What is needed - Would you please copy each line of the data in which the string "this" occurs?

(Saved data entries)
==*==
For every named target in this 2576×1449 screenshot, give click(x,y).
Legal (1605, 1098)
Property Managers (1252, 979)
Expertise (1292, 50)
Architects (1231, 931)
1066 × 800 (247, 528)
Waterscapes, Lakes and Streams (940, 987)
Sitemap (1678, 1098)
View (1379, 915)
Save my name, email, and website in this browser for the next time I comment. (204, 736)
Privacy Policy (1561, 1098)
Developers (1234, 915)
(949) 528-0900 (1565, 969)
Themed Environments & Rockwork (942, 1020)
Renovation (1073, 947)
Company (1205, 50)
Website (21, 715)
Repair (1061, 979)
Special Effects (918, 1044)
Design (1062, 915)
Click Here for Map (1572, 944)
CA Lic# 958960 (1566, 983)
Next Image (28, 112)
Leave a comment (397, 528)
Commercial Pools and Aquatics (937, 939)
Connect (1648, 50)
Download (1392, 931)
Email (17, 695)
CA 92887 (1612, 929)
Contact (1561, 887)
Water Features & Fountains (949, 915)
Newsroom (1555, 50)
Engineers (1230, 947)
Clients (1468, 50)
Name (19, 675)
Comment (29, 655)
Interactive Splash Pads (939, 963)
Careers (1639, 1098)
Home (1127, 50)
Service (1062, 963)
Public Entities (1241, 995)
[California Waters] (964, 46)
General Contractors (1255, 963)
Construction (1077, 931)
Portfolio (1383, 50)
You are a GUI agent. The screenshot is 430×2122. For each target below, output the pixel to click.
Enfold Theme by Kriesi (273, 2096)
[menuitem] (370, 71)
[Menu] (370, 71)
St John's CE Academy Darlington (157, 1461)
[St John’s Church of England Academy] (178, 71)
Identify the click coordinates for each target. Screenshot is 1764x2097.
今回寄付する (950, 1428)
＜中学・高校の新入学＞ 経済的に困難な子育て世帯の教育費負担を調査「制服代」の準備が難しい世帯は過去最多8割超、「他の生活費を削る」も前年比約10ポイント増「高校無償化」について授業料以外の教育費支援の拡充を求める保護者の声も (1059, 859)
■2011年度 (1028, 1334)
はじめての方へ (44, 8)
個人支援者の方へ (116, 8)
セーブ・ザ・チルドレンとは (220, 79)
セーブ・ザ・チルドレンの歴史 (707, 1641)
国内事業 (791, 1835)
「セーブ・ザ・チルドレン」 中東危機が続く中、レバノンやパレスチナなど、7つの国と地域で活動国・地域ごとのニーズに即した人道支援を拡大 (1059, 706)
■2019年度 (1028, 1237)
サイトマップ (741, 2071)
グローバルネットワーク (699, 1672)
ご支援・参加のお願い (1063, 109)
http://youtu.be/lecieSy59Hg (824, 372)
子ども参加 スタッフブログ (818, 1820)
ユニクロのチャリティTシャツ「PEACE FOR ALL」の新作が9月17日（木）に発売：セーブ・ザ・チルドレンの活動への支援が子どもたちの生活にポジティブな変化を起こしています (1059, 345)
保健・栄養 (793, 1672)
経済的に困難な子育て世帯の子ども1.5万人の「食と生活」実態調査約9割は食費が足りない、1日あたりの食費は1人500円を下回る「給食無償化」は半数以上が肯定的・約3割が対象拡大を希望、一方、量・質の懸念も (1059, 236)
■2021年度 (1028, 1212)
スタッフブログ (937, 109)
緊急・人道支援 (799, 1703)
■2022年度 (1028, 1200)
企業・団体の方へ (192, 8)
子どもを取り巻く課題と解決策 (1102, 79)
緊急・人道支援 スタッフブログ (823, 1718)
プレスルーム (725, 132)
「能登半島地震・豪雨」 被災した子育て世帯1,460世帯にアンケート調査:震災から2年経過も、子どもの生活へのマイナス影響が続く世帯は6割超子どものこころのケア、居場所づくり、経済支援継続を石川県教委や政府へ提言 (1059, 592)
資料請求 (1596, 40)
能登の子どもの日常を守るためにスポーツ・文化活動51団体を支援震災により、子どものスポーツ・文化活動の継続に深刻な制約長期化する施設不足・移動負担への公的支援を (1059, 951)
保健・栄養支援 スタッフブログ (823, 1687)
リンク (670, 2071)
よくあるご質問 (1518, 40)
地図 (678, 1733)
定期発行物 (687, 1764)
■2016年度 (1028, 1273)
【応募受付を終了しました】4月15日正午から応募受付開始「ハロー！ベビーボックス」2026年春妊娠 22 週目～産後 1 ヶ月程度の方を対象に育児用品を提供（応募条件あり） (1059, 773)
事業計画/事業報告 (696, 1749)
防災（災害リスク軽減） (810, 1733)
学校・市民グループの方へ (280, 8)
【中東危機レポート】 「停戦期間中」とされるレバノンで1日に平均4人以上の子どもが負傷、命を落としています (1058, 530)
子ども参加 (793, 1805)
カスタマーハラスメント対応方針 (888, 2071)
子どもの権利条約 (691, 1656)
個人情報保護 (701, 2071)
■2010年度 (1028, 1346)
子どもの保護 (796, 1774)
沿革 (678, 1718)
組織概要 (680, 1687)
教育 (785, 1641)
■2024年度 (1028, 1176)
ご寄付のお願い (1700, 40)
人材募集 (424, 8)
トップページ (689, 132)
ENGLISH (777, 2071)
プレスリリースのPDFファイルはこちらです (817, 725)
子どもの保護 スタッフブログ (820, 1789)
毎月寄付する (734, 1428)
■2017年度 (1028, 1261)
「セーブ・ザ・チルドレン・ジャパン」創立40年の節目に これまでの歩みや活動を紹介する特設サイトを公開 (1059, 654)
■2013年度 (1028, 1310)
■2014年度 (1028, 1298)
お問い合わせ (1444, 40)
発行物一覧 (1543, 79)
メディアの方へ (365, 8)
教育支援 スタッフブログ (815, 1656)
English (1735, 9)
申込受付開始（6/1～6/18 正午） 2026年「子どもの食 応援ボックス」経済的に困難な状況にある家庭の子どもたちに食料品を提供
==*==
Result of the exercise -
For every named target in this 2576×1449 screenshot, give click(x,y).
Save my name, email, and website in this browser for the next time I comment. (204, 736)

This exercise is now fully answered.